Mondo Cozmo’s Mr Joshua Ostrander, formerly of the American indie band Eastern Conference Champions, unveiled his new project last spring, with the song “Hold On To Me”. A ramshackle, declamatory, Mr Bob Dylan-indebted call to arms for inclusiveness and community spirit, it is spoken of in hushed tones by its small army of fans, who believe it is one of the greatest smash-hit singles that never was. Subsequent songs “Shine” and “Plastic Soul” (the latter initially only available, owing to problems with sample clearance, if you emailed the singer’s lawyer) confirmed the impression of a maverick songwriter who is just one lucky break away from crossing over to ubiquity.

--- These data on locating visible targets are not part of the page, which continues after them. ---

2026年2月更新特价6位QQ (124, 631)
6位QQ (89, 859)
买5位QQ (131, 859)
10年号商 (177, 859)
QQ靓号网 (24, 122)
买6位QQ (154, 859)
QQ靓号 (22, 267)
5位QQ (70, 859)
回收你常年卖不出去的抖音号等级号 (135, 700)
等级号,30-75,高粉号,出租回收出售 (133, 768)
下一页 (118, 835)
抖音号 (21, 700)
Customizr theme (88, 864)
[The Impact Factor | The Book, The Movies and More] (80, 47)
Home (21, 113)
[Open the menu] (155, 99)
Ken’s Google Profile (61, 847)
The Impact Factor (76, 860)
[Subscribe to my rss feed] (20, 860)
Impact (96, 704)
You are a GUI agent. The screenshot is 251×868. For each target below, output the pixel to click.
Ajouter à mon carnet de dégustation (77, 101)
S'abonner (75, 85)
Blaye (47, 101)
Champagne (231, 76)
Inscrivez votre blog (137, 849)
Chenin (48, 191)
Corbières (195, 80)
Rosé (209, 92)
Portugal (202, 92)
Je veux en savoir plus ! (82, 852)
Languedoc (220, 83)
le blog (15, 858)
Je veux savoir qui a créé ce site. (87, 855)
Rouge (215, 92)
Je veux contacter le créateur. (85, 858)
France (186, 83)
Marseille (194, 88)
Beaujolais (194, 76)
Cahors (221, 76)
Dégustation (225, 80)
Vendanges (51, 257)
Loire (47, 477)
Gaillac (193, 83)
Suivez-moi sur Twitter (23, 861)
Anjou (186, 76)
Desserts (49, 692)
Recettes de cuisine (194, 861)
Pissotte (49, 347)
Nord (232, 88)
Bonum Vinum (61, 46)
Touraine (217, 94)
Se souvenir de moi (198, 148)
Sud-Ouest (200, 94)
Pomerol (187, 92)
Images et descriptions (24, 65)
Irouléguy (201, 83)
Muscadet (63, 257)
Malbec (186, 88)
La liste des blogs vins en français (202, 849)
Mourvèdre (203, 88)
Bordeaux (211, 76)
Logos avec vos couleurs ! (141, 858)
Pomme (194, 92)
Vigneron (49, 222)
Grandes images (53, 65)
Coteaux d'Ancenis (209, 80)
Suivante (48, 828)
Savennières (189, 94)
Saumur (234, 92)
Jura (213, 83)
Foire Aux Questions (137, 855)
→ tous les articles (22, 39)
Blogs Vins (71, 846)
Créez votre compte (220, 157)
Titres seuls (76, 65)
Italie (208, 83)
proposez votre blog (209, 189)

Key track: “Hold On To Me”

Rag'n'Bone Man

It is tempting to describe Mr Rory Graham, the Sussex singer who trades under the name Rag’n’Bone Man, as a gentle giant. In person, the towering, hirsute and heavily tattooed musician is charm itself, for all that he looks like a particularly unyielding nightclub bouncer. But there is nothing gentle about Mr Graham’s voice. A bellowing, gravelly blues holler, it brooks no opposition – as confirmed by his single “Human” reaching number one in four European countries. Now, having just scooped the 2017 Brits Critics’ Choice award (previous winners include Adele, Ms Emeli Sandé and Ms Ellie Goulding), Mr Graham looks set to go stratospheric.

Key track: “Human”


The Swedish singer, who grew up in the woods on a folk commune and was only exposed to pop music in her late teens, released “Porcelain”, her debut single, earlier this year, and caused a minor stir. It was “Amelia”, Porcelain’s extraordinary follow-up, that gave Skott real traction: a song that nods to the experimentalism of Ms Kate Bush, with a side order of dubstep and dashes of Queen-like rock bombast, it was by a country mile one of the most bracingly original songs of 2016. Judging by the new material we’ve heard, there is more of the same to come.

Key track: “Amelia”


The Baltimore-born 6LACK (pronounced “black”), aka Mr Ricardo Valentine, is part of the Atlanta collection LVRN, which also spawned Raury. His recently released debut album, Free 6LACK, followed the huge success of the single PRBLMS. Both showcase his engrossing, wildly eclectic approach to music-making, here chilling alt-RnB, there bass-heavy trap, with narrative-rich lyrics rapped or sung, and hitting hard in either iteration. Parallels have been drawn with The Weeknd’s navel-gazing, inventory-taking solipsism; given Mr Abel Tesfaye’s chart-crushing stats, such comparisons are unlikely to trouble Mr Valentine.